§ **Exercise requirements**:
Can you rewrite everything in the records from "Where should I" down to "click(x=48, y=227)" with "tree" changed to "sidebar" and nothing else altered, leaving the pictures out?

§ **Data extract**:

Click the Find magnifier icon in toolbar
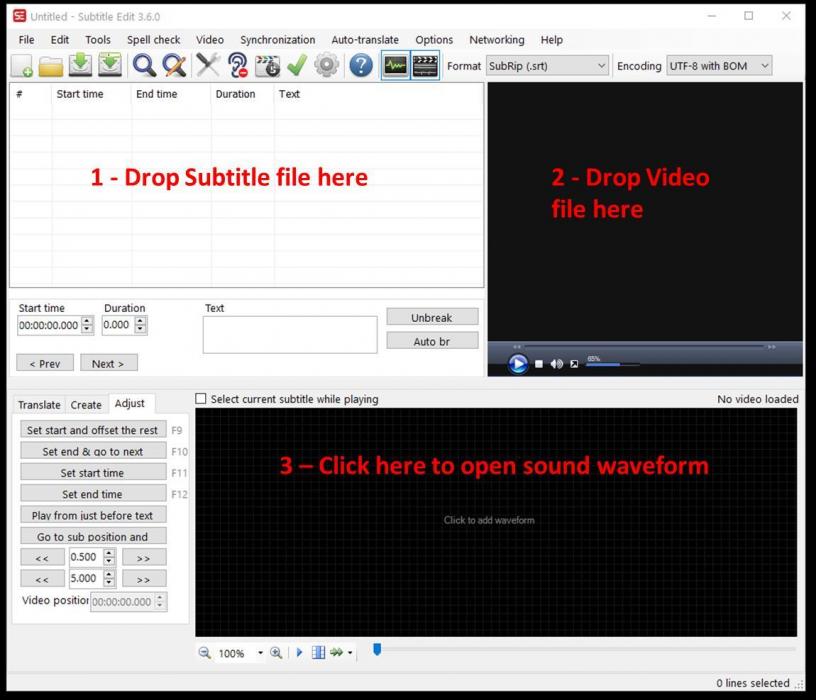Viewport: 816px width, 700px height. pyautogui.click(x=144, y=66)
* * *
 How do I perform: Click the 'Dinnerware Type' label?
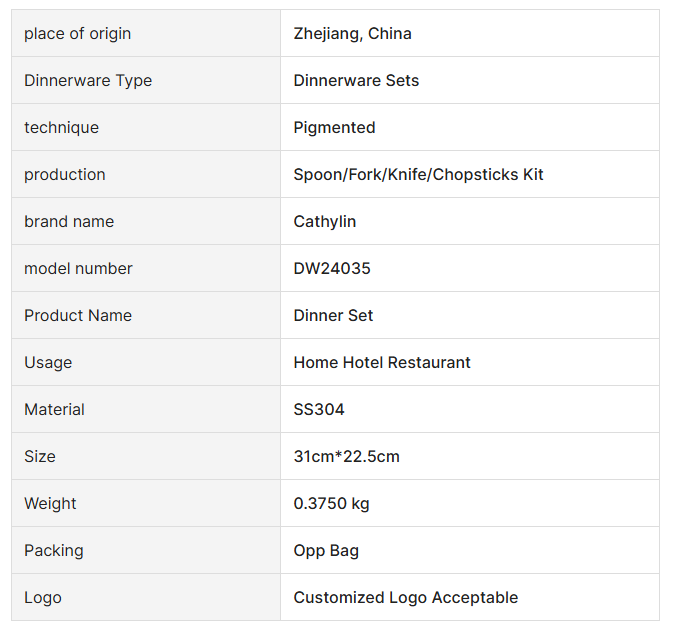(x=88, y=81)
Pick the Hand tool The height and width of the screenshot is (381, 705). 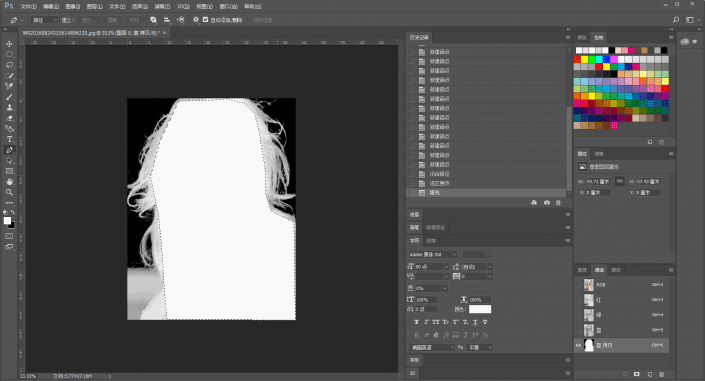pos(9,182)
* * *
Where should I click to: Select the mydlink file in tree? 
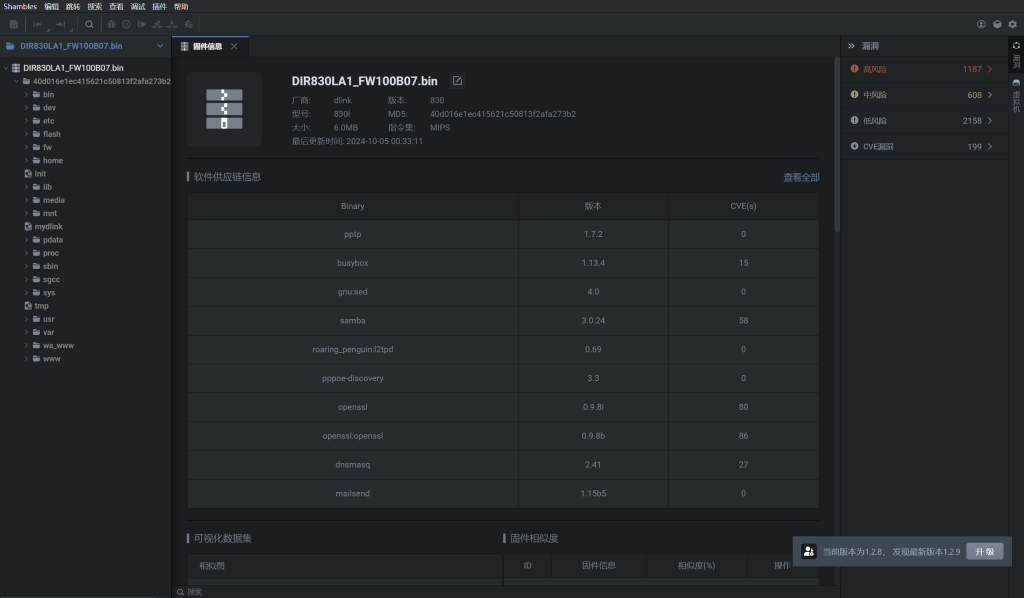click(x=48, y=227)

§ **Response**:
Where should I click to: Select the mydlink file in sidebar? 
click(x=48, y=227)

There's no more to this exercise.